The interface is fantastic for a small set of interactions and content types, average for some and really bad for most. It’s most definitely not meant to be a lean-in experience. Smart, easily consumable content, pushed to you at relevant times and places is where it really shines.

Unfortunately, because its the “hot new platform”, we’ll inevitably see companies make apps for the Watch that have no business being there. I’m looking at you, #Brands.

The device really shines once you’ve put in the work to figure out what kind of stuff you want pushed to your wrist and more importantly, what you want to just leave on your phone. The biggest problem is managing notifications is a lot of work. Notifications Settings in iOS was one of the first indications of the death of iOS’s simplicity and they seem to have brought the same kitchen sink UX style to Watch notification management. Now that Apple has added the watch to the ecosystem, notifications should be treated as a system-wide element managed in one place, and smartly sent to different devices. Let’s hope there’s some major streamlining of Notifications at an ecosystem-level coming in ios9.

Conclusion

Would I unequivocally recommend the Watch to everyone? No. Due to the fact that the Watch needs an iPhone to function, literally no one needs this watch. You can certainly wait until the next version and Lauren Goode does a great job summarizing why.

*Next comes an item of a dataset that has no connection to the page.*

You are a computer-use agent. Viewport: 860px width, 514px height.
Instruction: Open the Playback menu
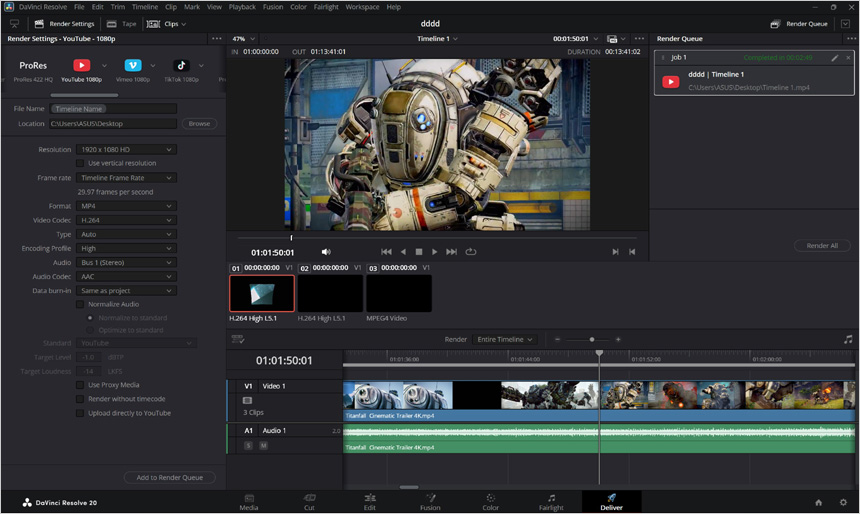click(242, 7)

However, if you like wearing a watch, are bought into the iOS ecosystem and are intrigued by what kind of special powers it will be granted over time, I’d definitely go for it. It makes a lot of little things easier and for many, those collective benefits will add up to a significant enough value to justify the purchase. Between that and being personally and professionally curious about where this new era of personal computing and health tracking is going, it was a no brainer for me.

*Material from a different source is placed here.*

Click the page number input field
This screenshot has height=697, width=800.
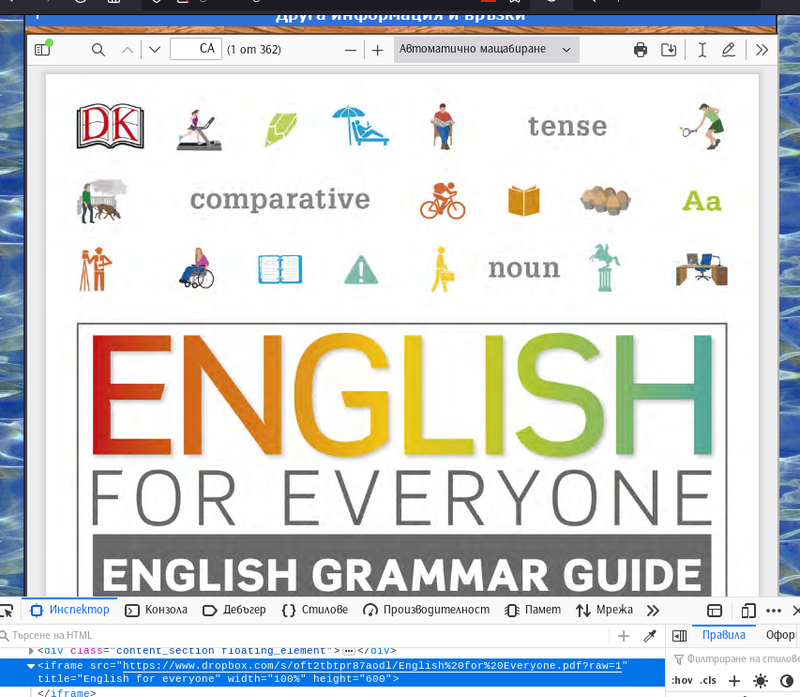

This is a really solid v.1 product that is unlike anything Apple has made before. The hardware is beautiful and I suspect many of the gripes I mention above can and will be fixed with software. During that time, developers will continue to build more thoughtful apps and, as the hardware, platform and ecosystem mature, I’m confident it will become an integral part of how we interact with the rest of our devices and the world around us.

With any luck, some of that strategy and possibility should become a bit clearer this Monday at WWDC.

Favorite apps: Nike Running (though I want Heart Rate!), Activity, Uber, Foursquare, Fresh Air, Citymapper, Dark Sky, Coach.me, Twitteriffic, Omnifocus, Sky Guide.

Most disappointing apps: Twitter, ESPN, Instagram.

App wishlist: Some kind of Sonos controller.